Description of the task → Lines with the word "sidebar" in them are the ones to copy from the records.

Stored items
-=-=-=-=-
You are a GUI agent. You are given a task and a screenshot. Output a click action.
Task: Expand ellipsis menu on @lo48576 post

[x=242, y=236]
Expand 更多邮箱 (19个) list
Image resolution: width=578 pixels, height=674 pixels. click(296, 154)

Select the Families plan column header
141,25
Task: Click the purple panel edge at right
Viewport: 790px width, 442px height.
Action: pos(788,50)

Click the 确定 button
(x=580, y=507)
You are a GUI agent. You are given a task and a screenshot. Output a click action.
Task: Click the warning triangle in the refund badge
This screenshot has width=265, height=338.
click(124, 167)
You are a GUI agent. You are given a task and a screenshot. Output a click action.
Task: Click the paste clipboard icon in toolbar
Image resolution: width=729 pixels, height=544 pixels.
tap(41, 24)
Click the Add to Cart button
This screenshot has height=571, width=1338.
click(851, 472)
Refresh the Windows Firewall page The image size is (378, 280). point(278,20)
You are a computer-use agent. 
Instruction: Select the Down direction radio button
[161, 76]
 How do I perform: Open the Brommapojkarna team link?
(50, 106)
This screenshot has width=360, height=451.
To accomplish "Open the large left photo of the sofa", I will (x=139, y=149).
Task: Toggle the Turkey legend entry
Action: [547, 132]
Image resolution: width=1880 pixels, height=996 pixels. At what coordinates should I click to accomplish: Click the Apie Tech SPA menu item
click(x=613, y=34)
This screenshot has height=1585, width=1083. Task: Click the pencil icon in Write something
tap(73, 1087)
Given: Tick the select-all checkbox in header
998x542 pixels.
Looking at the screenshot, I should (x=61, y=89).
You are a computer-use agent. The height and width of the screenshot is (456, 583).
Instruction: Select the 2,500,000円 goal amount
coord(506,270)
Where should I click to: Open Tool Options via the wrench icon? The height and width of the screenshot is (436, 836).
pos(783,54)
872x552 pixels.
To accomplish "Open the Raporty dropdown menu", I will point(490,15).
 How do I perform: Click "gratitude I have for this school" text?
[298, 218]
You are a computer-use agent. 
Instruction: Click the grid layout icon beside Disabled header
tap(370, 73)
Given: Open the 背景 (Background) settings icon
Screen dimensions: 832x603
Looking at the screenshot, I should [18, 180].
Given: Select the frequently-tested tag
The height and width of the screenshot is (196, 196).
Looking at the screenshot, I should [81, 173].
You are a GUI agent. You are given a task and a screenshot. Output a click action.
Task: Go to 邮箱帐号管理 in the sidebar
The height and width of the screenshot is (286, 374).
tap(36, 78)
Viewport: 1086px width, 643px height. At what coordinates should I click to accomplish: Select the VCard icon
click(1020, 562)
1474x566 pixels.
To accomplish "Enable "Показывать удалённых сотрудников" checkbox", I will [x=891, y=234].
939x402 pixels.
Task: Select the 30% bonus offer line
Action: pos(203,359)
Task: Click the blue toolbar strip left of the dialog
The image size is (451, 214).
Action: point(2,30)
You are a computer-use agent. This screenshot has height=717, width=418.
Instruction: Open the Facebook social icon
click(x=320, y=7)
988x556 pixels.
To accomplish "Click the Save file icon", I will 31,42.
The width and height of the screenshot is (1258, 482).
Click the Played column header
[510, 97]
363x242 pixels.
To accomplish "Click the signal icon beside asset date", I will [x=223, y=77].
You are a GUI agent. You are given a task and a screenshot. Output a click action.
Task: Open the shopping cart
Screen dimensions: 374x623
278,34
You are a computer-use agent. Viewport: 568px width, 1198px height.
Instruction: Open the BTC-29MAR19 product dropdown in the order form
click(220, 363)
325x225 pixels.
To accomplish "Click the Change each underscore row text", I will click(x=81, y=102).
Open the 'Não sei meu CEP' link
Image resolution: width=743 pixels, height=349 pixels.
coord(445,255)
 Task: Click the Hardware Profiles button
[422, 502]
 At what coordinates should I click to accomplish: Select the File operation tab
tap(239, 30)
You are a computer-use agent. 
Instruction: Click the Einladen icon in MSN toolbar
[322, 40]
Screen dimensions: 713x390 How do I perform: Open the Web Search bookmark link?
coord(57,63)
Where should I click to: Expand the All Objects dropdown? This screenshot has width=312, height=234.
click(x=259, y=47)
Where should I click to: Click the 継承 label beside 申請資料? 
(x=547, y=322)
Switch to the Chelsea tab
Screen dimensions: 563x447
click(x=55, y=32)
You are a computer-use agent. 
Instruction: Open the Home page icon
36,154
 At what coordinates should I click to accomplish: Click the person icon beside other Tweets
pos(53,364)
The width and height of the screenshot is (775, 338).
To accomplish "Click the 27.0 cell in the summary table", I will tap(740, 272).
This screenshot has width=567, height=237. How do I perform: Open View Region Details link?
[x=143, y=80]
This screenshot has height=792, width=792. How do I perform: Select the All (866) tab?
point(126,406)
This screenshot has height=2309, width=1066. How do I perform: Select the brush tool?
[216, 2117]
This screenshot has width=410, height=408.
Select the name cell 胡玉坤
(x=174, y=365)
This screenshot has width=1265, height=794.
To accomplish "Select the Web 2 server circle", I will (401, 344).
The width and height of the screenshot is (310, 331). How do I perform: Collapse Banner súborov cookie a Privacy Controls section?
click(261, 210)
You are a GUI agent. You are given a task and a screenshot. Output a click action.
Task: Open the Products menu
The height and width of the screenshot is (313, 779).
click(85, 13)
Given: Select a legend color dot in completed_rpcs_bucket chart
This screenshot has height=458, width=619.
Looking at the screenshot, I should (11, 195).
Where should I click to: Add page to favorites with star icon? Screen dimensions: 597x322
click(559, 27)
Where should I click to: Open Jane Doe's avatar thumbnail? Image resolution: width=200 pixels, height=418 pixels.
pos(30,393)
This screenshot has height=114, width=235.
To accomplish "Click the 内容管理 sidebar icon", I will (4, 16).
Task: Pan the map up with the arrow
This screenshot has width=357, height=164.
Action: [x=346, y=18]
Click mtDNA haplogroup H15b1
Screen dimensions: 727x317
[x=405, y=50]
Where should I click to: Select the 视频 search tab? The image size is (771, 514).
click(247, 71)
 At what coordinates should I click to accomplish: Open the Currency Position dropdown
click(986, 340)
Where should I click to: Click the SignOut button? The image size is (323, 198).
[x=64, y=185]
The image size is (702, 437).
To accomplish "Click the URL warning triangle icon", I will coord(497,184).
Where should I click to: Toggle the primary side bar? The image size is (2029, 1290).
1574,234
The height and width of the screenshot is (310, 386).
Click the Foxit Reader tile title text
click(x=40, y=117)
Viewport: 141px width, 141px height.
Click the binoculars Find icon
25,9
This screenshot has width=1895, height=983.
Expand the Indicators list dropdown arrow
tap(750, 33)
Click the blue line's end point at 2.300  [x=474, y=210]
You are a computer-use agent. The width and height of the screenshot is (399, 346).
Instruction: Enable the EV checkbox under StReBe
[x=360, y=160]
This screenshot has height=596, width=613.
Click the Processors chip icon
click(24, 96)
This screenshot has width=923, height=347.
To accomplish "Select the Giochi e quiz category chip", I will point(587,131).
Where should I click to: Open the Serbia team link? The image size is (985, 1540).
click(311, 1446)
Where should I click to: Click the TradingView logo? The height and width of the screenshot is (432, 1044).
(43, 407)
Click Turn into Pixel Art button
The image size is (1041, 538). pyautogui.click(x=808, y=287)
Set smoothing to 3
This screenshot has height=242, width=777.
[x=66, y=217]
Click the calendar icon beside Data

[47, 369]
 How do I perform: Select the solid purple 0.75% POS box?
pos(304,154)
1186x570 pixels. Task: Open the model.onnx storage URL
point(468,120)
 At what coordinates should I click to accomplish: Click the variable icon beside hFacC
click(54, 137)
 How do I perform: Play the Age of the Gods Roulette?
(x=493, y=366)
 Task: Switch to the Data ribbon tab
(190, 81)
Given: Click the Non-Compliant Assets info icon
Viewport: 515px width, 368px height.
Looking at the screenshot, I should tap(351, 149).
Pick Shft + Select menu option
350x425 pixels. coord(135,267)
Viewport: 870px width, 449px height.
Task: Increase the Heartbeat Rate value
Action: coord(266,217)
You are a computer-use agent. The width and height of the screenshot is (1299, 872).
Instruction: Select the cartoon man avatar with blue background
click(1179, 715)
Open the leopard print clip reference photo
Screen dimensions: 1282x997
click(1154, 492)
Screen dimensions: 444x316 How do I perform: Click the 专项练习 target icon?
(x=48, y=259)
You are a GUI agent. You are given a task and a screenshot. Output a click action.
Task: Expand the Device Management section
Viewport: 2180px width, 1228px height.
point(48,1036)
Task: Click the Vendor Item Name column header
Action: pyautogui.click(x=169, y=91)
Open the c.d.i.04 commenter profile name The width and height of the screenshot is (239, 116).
-=-=-=-=-
Answer to this task →
Task: Go to 邮箱帐号管理 in the sidebar
To accomplish "Click the 内容管理 sidebar icon", I will (4, 16).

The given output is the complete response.